Hacker Stats: Intro and overview

R
statistics
inference
hacker stats
bootstrapping
permutation tests
post-stratification
Author

Jon Minton

Published

July 21, 2024

Introduction

This is the first post in a small series on resampling approaches to statistical inference. 1 Resampling approaches are a powerful and highly adaptable set of approaches for trying to get ‘good enough’ estimates of how statistically significant some observed value or summary of observed values is likely to be, or equivalently how likely what one’s observed is to have been observed by chance. They can also be extended and applied to performing post-stratification, which allows samples of the population with known biases to be adjusted in ways that aim to mitigate such biases, and so produce summary estimates more representative of the population of interest.

Resampling as Hacker Stats

Resampling methods are sometimes called Hacker Stats, which might be a slightly derogatory term, but is also an informative one.

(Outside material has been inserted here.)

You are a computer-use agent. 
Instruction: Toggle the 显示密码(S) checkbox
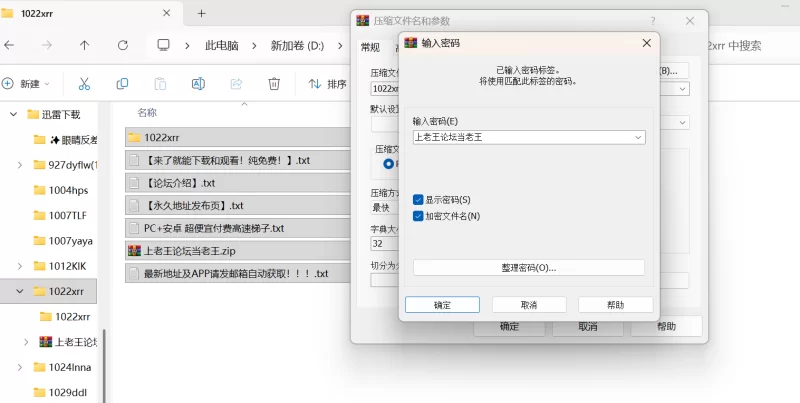pyautogui.click(x=418, y=200)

Broadly, Resampling Methods:

  • Substitute meat brain effort (deriving and recalling analytic solutions) for silicon brain effort (i.e. they’re computationally intensive rather than human knowledge and reasoning intensive).
  • Are theoretically and methodologically thin rather than theoretically and methodologically fat.
  • Are approximate, stochastic and general; rather than precise, deterministic and specialist.

Put another way, Hacker Stats are methods that data scientists and more casual users of statistics can use to get good enough approximations of the kinds of careful, analytic solutions and tests that, with many years of specialist training and memorisation, a degree in statistics would provide. They’re a good example of the 80:20 Principle: part of the 20% of stats know-how that’s used for 80% of the tasks.

Types of permutation method

The following flowchart shows the ‘family tree’ of types of resampling method:

flowchart TB
    sd[Sample Data]
    us(Uniform Sampling)
    nus(Non-Uniform Sampling)
    pt[Permutation Testing]
    bs[Bootstrapping]
    ps[Post-Stratification]

    pw[Population Weights]

    dec1{Equal Probability?}
    dec2{With Replacement?}

    sd --sampling--> dec1

    us --> dec2

    dec1 --Yes--> us
    dec1 --No--> nus
    nus --> ps

    dec2 --Yes--> bs
    dec2 --No--> pt

    pw --> nus



n.b. Bootstrapping and permutation testing can be applied to post-stratified data too!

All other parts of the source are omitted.